Associated factors with SN
NHB patients had a relatively higher rate of SN than NHW (61% vs 53%) (Table 4); however, this difference was not a statistically significant (AOR = 1.58, 95% CI = 0.51–4.90). Patients who identified as other races had lower odds of SN than NHW (AOR = 0.08, 95% CI = 0.01–0.78), which warrants further investigation. Other factors, including age, receptor status, ECOG performance status, baseline ANC, prior lines of myelosuppressive chemotherapy, bone metastasis, recent surgery (within 3 months), liver and renal function, and SG starting dose, were also not shown to be significantly associated with SN in this study.

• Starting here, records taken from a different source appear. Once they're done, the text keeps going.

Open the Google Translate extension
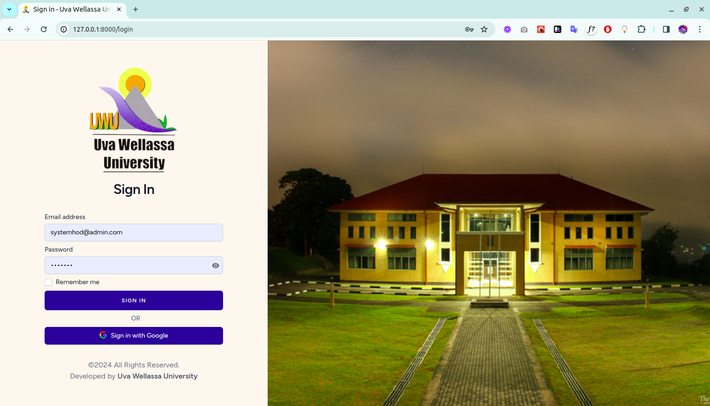The width and height of the screenshot is (710, 406). click(574, 29)
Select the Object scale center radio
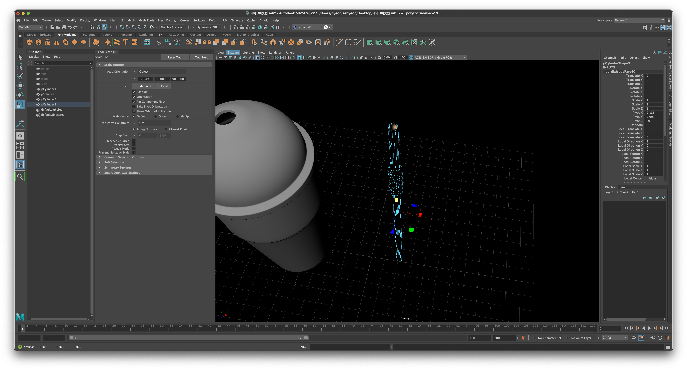687x370 pixels. coord(155,116)
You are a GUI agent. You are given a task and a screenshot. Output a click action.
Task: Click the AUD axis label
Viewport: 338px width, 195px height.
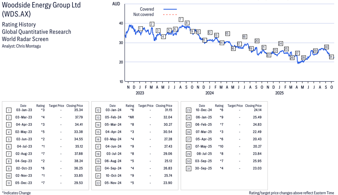tap(116, 4)
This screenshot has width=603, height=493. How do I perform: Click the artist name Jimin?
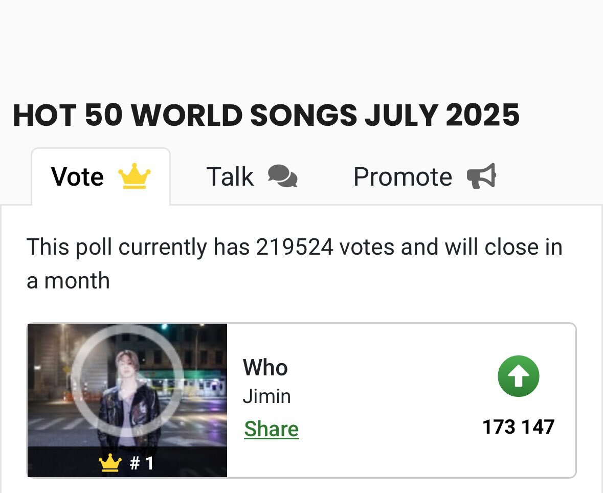coord(266,396)
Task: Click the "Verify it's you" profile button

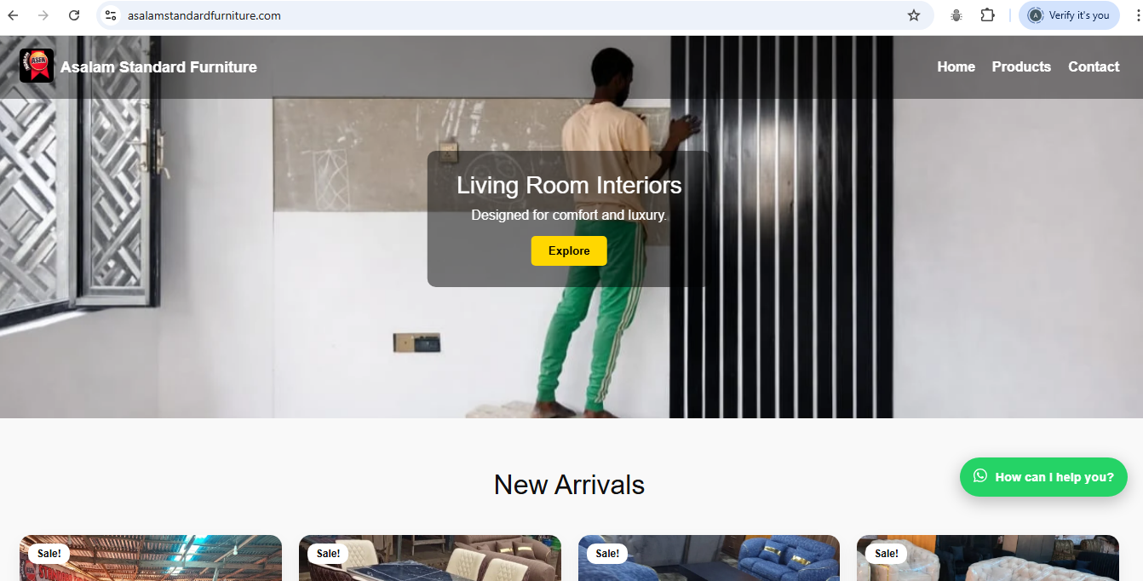Action: point(1069,15)
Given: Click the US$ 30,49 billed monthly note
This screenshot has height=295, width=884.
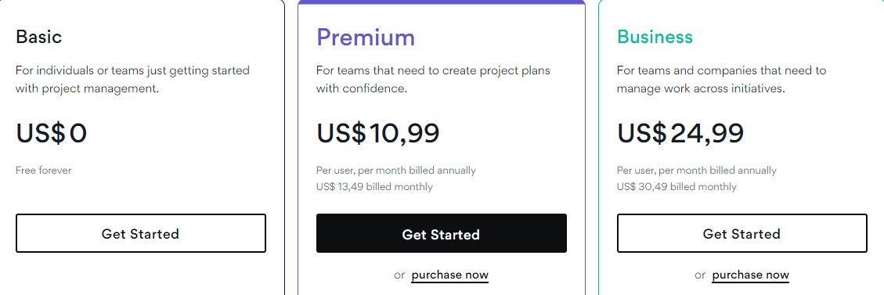Looking at the screenshot, I should tap(677, 186).
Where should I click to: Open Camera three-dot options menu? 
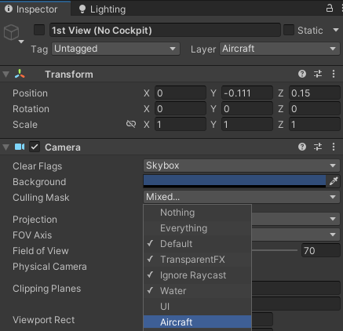click(334, 147)
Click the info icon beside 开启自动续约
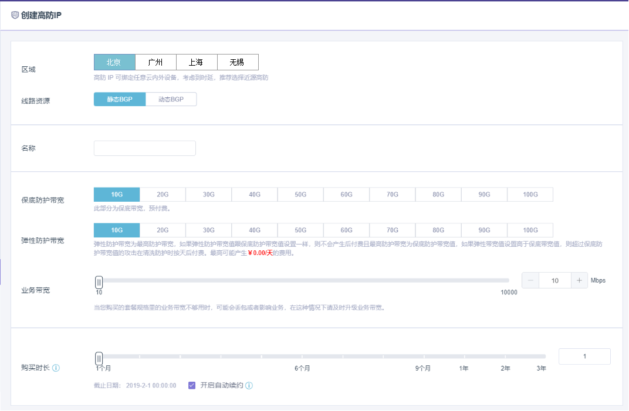 click(x=249, y=386)

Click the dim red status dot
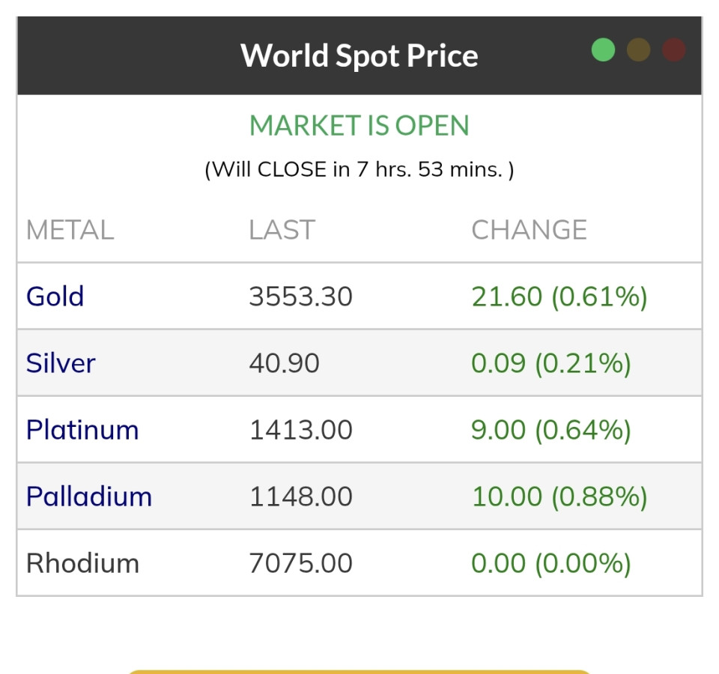[x=674, y=50]

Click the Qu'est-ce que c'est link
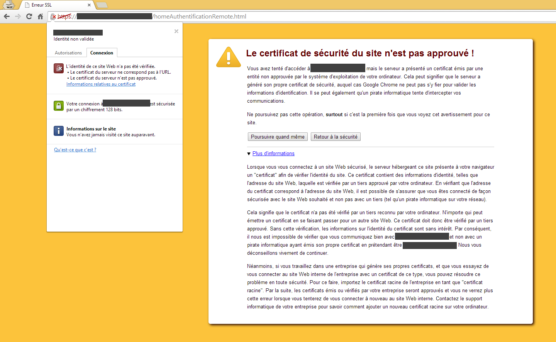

SG dose reductions and interruptions
A total of 1,152 SG doses were recorded over 614 cycles. Among the 87 patients, the median number of SG doses administered was 10 (range, 1–90) over 5 cycles (range,1–45). 90% (78/87) of patients started on a full dose of SG at 10 mg/kg on days 1 and 8 of a 21-day cycle. Those starting at reduced doses (with 25% or 50% initial dose reduction) were due to frailty, anemia, liver dysfunction, or a history of neutropenia. Overall, 26% (23/87) required dose reduction and 38% (33/87) required a dose interruption due to SN or FN (Table 5). 44% (38/87) required either a dose reduction or interruption due to SN or FN. Some of these patients were limited by insurance coverage of G-CSF products, leading to greater dose reductions or interruptions.
Beyond SN and FN, other factors also led to dose reductions or interruptions. Dose reductions for any cause occurred in 52% of patients (45/87), with 7% (6/87) requiring a second dose reduction. Reasons for dose reductions other than SN and FN included thrombocytopenia or anemia in two patients and grade 3 or 4 diarrhea in nine patients. The remaining cases were due to fatigue, nausea, elevated liver function tests, weakness, neuropathy, abdominal pain or rash. A similar pattern was observed with dose interruptions: 63% (55/87) patients experienced interruptions due to the same toxicities noted above. Due to our limited sample size, we were unable to assess associations between SN and other SG-induced toxicities.
G-CSF utilization
In our study, 10 out of the 87 (11%) patients who received SG started treatment with primary G-CSF prophylaxis before the initial 2024 updates to the NCCN Hematopoietic Growth Factors Guideline that reclassified sacituzumab’s FN risk to intermediate. However, all 10 patients had at least two risk factors, consistent with NCCN’s recommendation to consider G-CSF for patients receiving low-risk regimens. The most common risk factor among those 10 patients was prior chemotherapy requiring G-CSF support, followed by bone marrow involvement by tumor, persistent neutropenia, prior radiation, and ages > 65 receiving full chemotherapy dose intensity.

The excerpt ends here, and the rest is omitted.